A unified coast guard command is expected to enhance coordination on law enforcement procedures in a multitude of areas that had previously been fragmented and fraught with redundancy, and it should increase the efficacy of policy implementation across these areas. However, the extent of this “unification” is yet to be fully fleshed out, and questions of personnel training, fleet build up, jurisdiction, and other such details are yet to be resolved.

For instance, the question of whether all ships operating under the CCG will be armed is one that many regional experts are watching closely. Prior to the restructure, most vessels across the five agencies were unarmed, with a few exceptions (e.g. old CCG and GAC anti-smuggling units). While there were no visible weapons on the ships that patrolled around the Senkaku/Diaoyu Islands last week, it cannot be ruled out that CCG vessels will be armed in the future (and those vessels which are already armed are likely to remain so).

This is especially the case if China opts to model its coast guard after other regional ones, such as Japan and the United States, which are equipped with small arms. Chinese experts have speculated that the new ships are likely to be similarly equipped with “light weapons” such as water cannons and “light machine guns.” Other sources report that the ships could boast more advanced communication systems and automatic deck guns as well.

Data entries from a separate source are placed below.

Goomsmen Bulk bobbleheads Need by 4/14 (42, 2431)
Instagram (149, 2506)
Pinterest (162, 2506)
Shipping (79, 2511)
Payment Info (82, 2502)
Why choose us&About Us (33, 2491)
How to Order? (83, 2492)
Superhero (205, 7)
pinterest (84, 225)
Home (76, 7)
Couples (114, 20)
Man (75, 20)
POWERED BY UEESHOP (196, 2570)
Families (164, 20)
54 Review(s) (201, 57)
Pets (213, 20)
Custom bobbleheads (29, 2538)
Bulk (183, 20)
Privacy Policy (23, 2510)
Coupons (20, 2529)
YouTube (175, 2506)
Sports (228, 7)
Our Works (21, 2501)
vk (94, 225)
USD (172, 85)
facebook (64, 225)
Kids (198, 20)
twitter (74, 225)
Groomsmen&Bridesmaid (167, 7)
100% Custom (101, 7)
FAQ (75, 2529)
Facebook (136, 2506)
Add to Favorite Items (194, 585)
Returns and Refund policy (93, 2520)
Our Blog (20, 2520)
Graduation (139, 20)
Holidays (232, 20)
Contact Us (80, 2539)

Where the CCG will be acquiring its vessels from is another area of uncertainty. The CCG will reportedly incorporate vessels from the five agencies as well as new and repurposed vessels. The new CCG will probably continue the practice of refitting decommissioned PLA Navy or commercial ships, including older frigates and corvettes as well as supply and service ships (such as the submarine rescue vessel given to Fisheries Law Enforcement Command (FLEC) in the South China Sea).